Andrew Lawrence is an English comedian known for his work in stand-up comedy, radio and television.

Early life and education[]

Lawrence attended Tiffin School[1] and the University of St Andrews, where he began his stand-up career at a regular comedy night.[2]

Stage career[]

Lawrence's university debut led to appearances at the Edinburgh Fringe; he was runner up in the 2003 So You Think You're Funny competition.[3] Later, he won the Amused Moose Starsearch, York Comedy Festival New Act of the Year Competition and the BBC's New Act of the Year Competition in 2004.

He presented his first hour-long comedy show at the 2006 Edinburgh Festival Fringe entitled How to Butcher your Loved Ones. It was nominated for the if.comeddie award (as it was known for that year only) for Best Newcomer. His 2007 Fringe show, Social Leprosy For Beginners & Improvers, was nominated for the main if.comedy award.[4] He has returned to the Fringe every year up to 2015.

As well as touring shows in the UK, Lawrence has performed abroad at the Just For Laughs Montreal Festival Showcase[5] and the Melbourne International Comedy Festival.[6]

TV and radio career[]

Lawrence has featured in numerous radio and TV shows, mostly as a stand-up performer. He has also appeared on television as a comic actor, playing the builder Marco in the BBC TV sitcom Ideal.[7] He has written and performed four series for BBC Radio 4, most recently the 2015 sitcom There Is No Escape.[8]

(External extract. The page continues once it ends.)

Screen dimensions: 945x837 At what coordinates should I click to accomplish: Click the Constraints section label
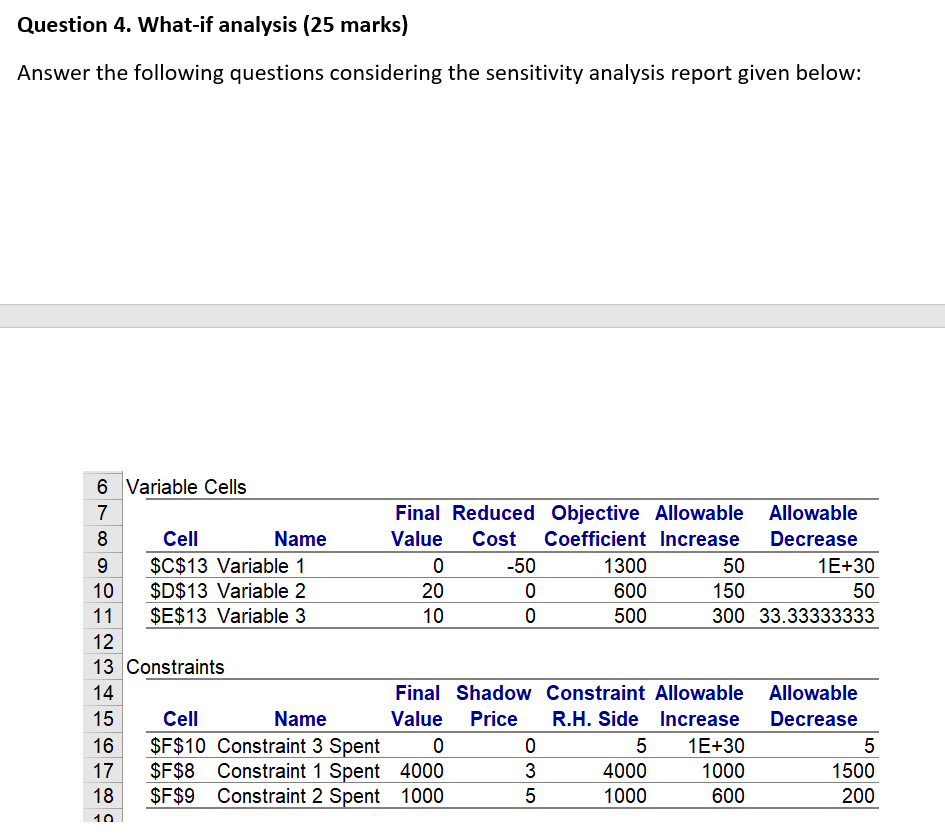(x=176, y=667)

Reasons to Kill Yourself[]

In 2015 his first book, Reasons to Kill Yourself, was published.[9] The book is based on his stage show of the same name, which was largely about anything that annoyed him and with a particular focus on the state of the stand-up comedy landscape.[10][11] Writing for Chortle, reviewer Jay Anderson wrote that "The poetic precision and rancid, colourful vocabulary of his stand-up are missing on the whole, the dense passages of escalating, poisonous adjective becoming increasingly less punchy as the book wears on."[12]

Political views[]

On 25 October 2014, Lawrence wrote a lengthy post on his official Facebook page drawing attention to a perceived rise in "'political' comedians cracking cheap and easy gags about UKIP, to the extent that it's got hack, boring and lazy very quickly" and described such comedians as being "out of touch, smug, superannuated, overpaid TV comics with their cosy lives in their west-London ivory towers taking a supercilious, moralising tone, pandering to the ever-creeping militant political correctness of the BBC". Although having previously appeared on several comedy programmes on the channel, he went on to describe "liberal back-slapping panel shows like Mock the Week" as consisting of "aging, balding, fat men, ethnic comedians and women-posing-as-comedians, sit congratulating themselves on how enlightened they are about the fact that UKIP are ridiculous and pathetic".[13]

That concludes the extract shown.